It started out like any other Monday morning. I woke up, got dressed, put my contacts in and started making my way to the kitchen for coffee. Along the way, I launched a browser and the mail client on my laptop (as I always do on “home office” days) and I checked to make sure my son was up. After making coffee, I had a few minutes before it was time to drive my 14-year-old to school, I scanned the headlines in my newsfeed. The top two headlines read:
I only got to read the hover-over teaser paragraphs before:
a) I realized it was no longer like any other Monday morning and
b) my son informed me it was time to go.
My son and I bantered our way to school the way that only fathers and teenage sons can, but I was distracted. Major outages at both Google and Microsoft on the same day? That’s just odd. I’m familiar with the performance teams and practices at both Google and Microsoft and they are both quite good – not perfect, but good enough that it just feels wrong for both of them to have outages at approximately the same time without a common, external, trigger.
By the time I got back home to read the rest of the articles, I’d decided that it had to be the result of some kind of deliberate cyber-attack. Not because I’m a conspiracy theorist, but rather because I couldn’t come up with a more likely explanation for this apparent coincidence.

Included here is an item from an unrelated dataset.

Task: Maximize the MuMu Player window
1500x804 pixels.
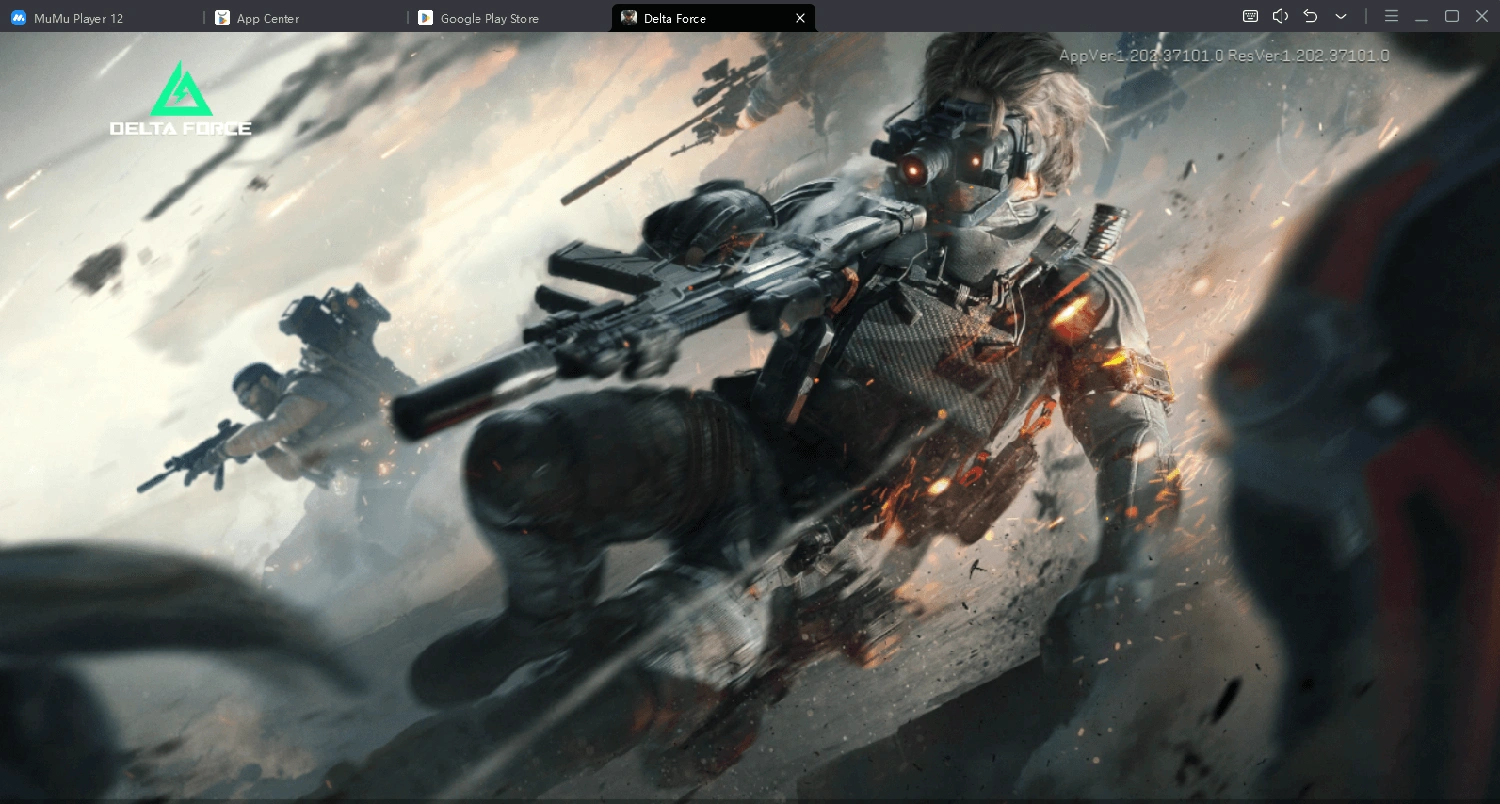Action: [x=1452, y=16]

As I read, I quickly realized this wasn’t the result of cyber-attacks, data-center fires, or natural disasters. It was just “run of the mill” performance issues.

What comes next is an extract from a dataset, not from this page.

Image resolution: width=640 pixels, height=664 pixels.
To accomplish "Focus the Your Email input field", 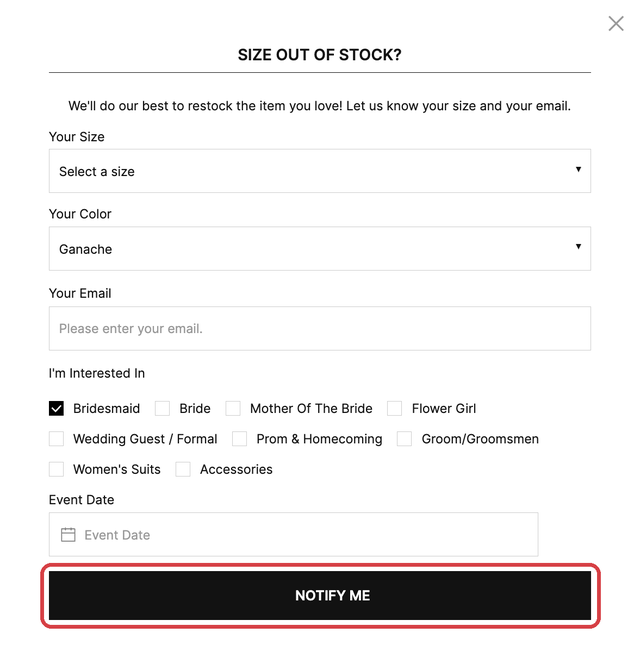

Google has yet to release any specifics other than the following message from their Apps Status Board shortly after the outage:
“Between 15:51 and 15:52 PDT, 50% to 70% of requests to Google received errors; service was mostly restored one minute later, and entirely restored after four minutes.”
Based on what is known (as of my last chance to check the facts before this goes live), the most likely cause is either a physical infrastructure problem or human error.
I’m the first person to acknowledge that no amount of performance testing and monitoring will prevent physical infrastructure failure or human error. Things fail and mistakes happen. And given the fact that Google was able to restore some services within a minute and most services in under five minutes, it would seem that Google has (at least) a reasonable live site monitoring program and that they have in place (at least) reasonable risk mitigation measures in the form of outage detection and recovery procedures. I’d even go so far as to wager that teams practice those outage detection and recovery procedures as part of their performance testing and monitoring program. So, assuming the Google outage does turn out to be the result of a physical infrastructure failure or a garden variety mistake, my hat is off to them for the quick recovery. That said, I hope the outage leads to enhancements in their program to defend against future outages as opposed to resting on the relative success of quick recovery.
“This incident was a result of a failure in a caching service that interfaces with devices using Exchange ActiveSync, including most smart phones. The failure caused these devices to receive an error and continuously try to connect to our service. This resulted in a flood of traffic that our services did not handle properly, with the effect that some customers were unable to access their Outlook.com email and unable to share their SkyDrive files via email.”
Now, this is something that could have been simulated during performance testing. And if it had been simulated it could have been prevented. Again, I am sympathetic to the degree that there is never enough time to simulate every possible, oddball, scenario under every possible condition. What gets me is “…and continuously try to connect to our service. This resulted in a flood of traffic that our services did not handle properly…”
Experienced performance testers know that automatic retries are always a fun thing to simulate (because auto-retry has a nasty habit of causing geometric traffic growth until something breaks if no one has put a mechanism in place to counter-act that geometric growth in traffic). In this case, I’d have to wager that the resolution that took four hours was something akin to a reset, possibly a minor performance improvement and probably some enhanced monitoring for early warning if/when it happens again. What I hope is that the auto-retry lesson has been learned and that in the near future there are both performance improvements and mechanisms put in place to automatically mitigate runaway traffic resulting from auto-retries – no matter the root cause.
Nope, this is not a normal Monday at all. It seems that Amazon.com was jealous of all the headlines Google and Microsoft were getting, because as I returned to put the finishing touches on this, Amazon.com was taking its turn at being down. What are the odds of three companies with solid performance teams and sound performance practices making headline news with outages within 12 hours of one another? Did I miss something? Did I go to bed last night in mid-August and wake up in late November? Is today actually Cyber Monday? If not, I hope, for the sake of online consumers everywhere, that companies sit up and take notice.
Amazon’s outage is currently being reported to be specific to "an increased error rate for CreateTags and DeleteTags APIs in the US-EAST-1 region." That information alone is insufficient for me to speculate either the cause or what aspects of performance testing or monitoring would have helped to prevent or mitigate this situation, but I can show you a cool chart from SmartBear’s AlertSite product that makes the impact and duration the Amazon outage even more poignant.
AlertSite also showed that errors consisted of HTTP server errors which typically displayed this screen:
Well, in theory, my work day ended about 20 min ago and I still have to pack for and drive to a few hours to the hotel for a few days in the office before I can really call it a day. But before I do that, I’d like to leave you with the following thoughts.
If these three organizations can all make the headlines from unrelated outages on the same day, how confident are you that your Web and mobile sites or apps are really ready for the “Wild Wild Web”? Knowing that three of the most well-funded software companies in the world, all accustomed to huge volumes of unpredictable traffic hitting their sites, can all make the headlines over outages on the same, otherwise completely average day, how do you feel about your company’s performance testing and monitoring practices? And maybe more importantly, how much would your organization be willing to invest to keep their name out of headlines like these tomorrow?
Think about it.